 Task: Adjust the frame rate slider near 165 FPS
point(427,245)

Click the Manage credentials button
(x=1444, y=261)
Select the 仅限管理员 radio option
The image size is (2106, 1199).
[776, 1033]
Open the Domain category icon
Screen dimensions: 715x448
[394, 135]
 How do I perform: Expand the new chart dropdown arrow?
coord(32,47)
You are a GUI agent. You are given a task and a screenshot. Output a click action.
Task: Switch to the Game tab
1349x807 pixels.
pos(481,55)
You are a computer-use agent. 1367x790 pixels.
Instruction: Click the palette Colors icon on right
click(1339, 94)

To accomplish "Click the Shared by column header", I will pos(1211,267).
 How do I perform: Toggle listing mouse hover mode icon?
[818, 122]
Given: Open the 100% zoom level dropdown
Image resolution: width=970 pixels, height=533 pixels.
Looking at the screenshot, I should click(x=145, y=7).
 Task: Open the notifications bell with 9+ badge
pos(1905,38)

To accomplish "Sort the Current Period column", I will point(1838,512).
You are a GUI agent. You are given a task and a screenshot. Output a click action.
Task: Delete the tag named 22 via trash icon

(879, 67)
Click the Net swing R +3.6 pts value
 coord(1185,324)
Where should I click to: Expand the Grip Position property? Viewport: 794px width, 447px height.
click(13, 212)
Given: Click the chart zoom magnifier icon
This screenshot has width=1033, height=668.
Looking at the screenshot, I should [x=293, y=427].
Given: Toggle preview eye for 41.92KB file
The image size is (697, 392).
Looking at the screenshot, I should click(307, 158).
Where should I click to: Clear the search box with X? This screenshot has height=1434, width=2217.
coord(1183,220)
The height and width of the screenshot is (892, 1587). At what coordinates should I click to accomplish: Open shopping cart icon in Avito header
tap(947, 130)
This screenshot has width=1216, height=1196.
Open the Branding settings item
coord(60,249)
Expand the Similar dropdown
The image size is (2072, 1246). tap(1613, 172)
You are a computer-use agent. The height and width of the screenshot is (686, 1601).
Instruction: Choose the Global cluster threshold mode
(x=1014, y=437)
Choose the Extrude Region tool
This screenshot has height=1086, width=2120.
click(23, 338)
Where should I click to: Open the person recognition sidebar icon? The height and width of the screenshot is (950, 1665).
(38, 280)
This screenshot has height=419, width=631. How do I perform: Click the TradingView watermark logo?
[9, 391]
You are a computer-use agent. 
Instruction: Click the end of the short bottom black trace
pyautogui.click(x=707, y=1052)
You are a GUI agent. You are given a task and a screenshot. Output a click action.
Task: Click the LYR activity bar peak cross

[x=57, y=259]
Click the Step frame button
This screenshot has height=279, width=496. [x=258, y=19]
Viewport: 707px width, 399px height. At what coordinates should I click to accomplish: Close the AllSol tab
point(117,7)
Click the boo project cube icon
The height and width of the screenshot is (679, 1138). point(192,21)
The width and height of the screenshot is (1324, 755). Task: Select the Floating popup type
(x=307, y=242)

────────────────

* _The problem_: Transcribe each entry above exactly as it reads.

* _Answer to the problem_:
 Task: Adjust the frame rate slider near 165 FPS
point(427,245)

Click the Manage credentials button
(x=1444, y=261)
Select the 仅限管理员 radio option
The image size is (2106, 1199).
[776, 1033]
Open the Domain category icon
Screen dimensions: 715x448
[394, 135]
 How do I perform: Expand the new chart dropdown arrow?
coord(32,47)
You are a GUI agent. You are given a task and a screenshot. Output a click action.
Task: Switch to the Game tab
1349x807 pixels.
pos(481,55)
You are a computer-use agent. 1367x790 pixels.
Instruction: Click the palette Colors icon on right
click(1339, 94)

To accomplish "Click the Shared by column header", I will pos(1211,267).
 How do I perform: Toggle listing mouse hover mode icon?
[818, 122]
Given: Open the 100% zoom level dropdown
Image resolution: width=970 pixels, height=533 pixels.
Looking at the screenshot, I should click(x=145, y=7).
 Task: Open the notifications bell with 9+ badge
pos(1905,38)

To accomplish "Sort the Current Period column", I will point(1838,512).
You are a GUI agent. You are given a task and a screenshot. Output a click action.
Task: Delete the tag named 22 via trash icon

(879, 67)
Click the Net swing R +3.6 pts value
 coord(1185,324)
Where should I click to: Expand the Grip Position property? Viewport: 794px width, 447px height.
click(13, 212)
Given: Click the chart zoom magnifier icon
This screenshot has width=1033, height=668.
Looking at the screenshot, I should [x=293, y=427].
Given: Toggle preview eye for 41.92KB file
The image size is (697, 392).
Looking at the screenshot, I should click(307, 158).
Where should I click to: Clear the search box with X? This screenshot has height=1434, width=2217.
coord(1183,220)
The height and width of the screenshot is (892, 1587). At what coordinates should I click to accomplish: Open shopping cart icon in Avito header
tap(947, 130)
This screenshot has width=1216, height=1196.
Open the Branding settings item
coord(60,249)
Expand the Similar dropdown
The image size is (2072, 1246). tap(1613, 172)
You are a computer-use agent. The height and width of the screenshot is (686, 1601).
Instruction: Choose the Global cluster threshold mode
(x=1014, y=437)
Choose the Extrude Region tool
This screenshot has height=1086, width=2120.
click(23, 338)
Where should I click to: Open the person recognition sidebar icon? The height and width of the screenshot is (950, 1665).
(38, 280)
This screenshot has height=419, width=631. How do I perform: Click the TradingView watermark logo?
[9, 391]
You are a computer-use agent. 
Instruction: Click the end of the short bottom black trace
pyautogui.click(x=707, y=1052)
You are a GUI agent. You are given a task and a screenshot. Output a click action.
Task: Click the LYR activity bar peak cross

[x=57, y=259]
Click the Step frame button
This screenshot has height=279, width=496. [x=258, y=19]
Viewport: 707px width, 399px height. At what coordinates should I click to accomplish: Close the AllSol tab
point(117,7)
Click the boo project cube icon
The height and width of the screenshot is (679, 1138). point(192,21)
The width and height of the screenshot is (1324, 755). Task: Select the Floating popup type
(x=307, y=242)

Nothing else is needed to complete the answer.